Buch, Messe und Zukunft

Die Frankfurter Buchmesse 2020 wird ein Schatten ihrer selbst sein müssen, literarische Veranstaltungen und Festivals in gewohnter Form wird es noch länger nicht geben können, die Umsatzeinbrüche beim Buchverkauf aber halten sich in Grenzen. Was bedeutet das für Buchhändlerinnen und Buchhändler, Schriftstellerinnen und Schriftsteller und Verlage? Wie gehen sie damit um?

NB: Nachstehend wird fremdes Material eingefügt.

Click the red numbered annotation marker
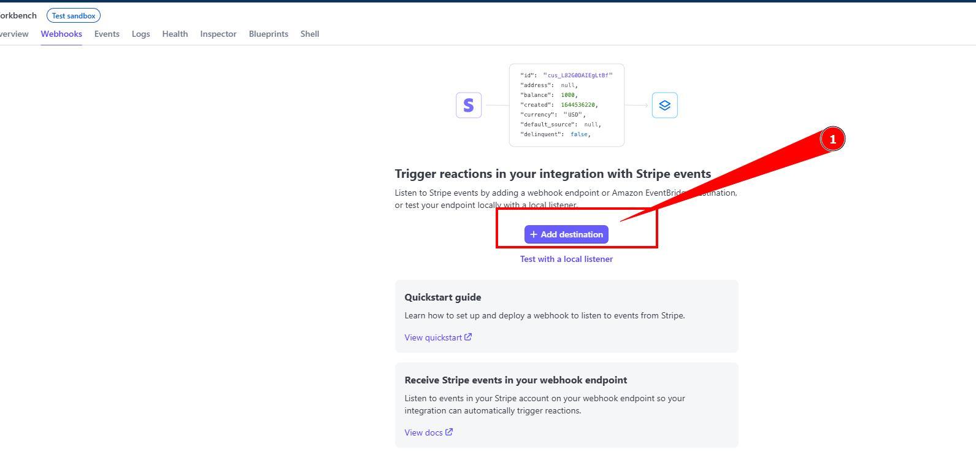The width and height of the screenshot is (976, 457). click(x=832, y=139)
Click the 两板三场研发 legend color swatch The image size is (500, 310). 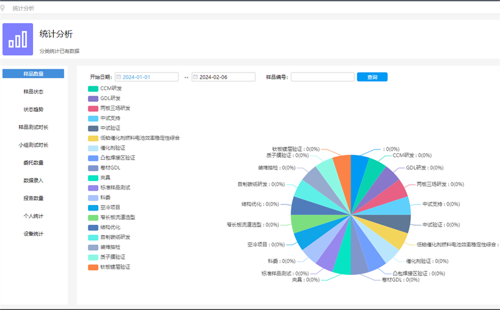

Vor der Frankfurter Buchmesse sind die Perspektiven mässig: Die Messe wird in einem bislang unvorstellbaren Mass geschrumpft werden, literarische Veranstaltungen, Preisverleihungen und Zusammenkünfte von Autorinnen und Autoren und Publikum wird es nur in kleiner Form und geringem Umfang geben. Es sind gute Gründe, um mit Buchhändlerinnen und Buchhändlern, Schriftstellerinnen und Schriftstellern, Verlagen und Institutionen darüber zu sprechen, wie es weitergehen könnte, wenn es nicht weitergehen kann, wie wir es gewöhnt sind. Welche neuen Möglichkeiten für die Präsentation von Büchern und ihren Verfasserinnen und Verfassern gibt es, wie weit können digitale Formate dabei nützlich sein?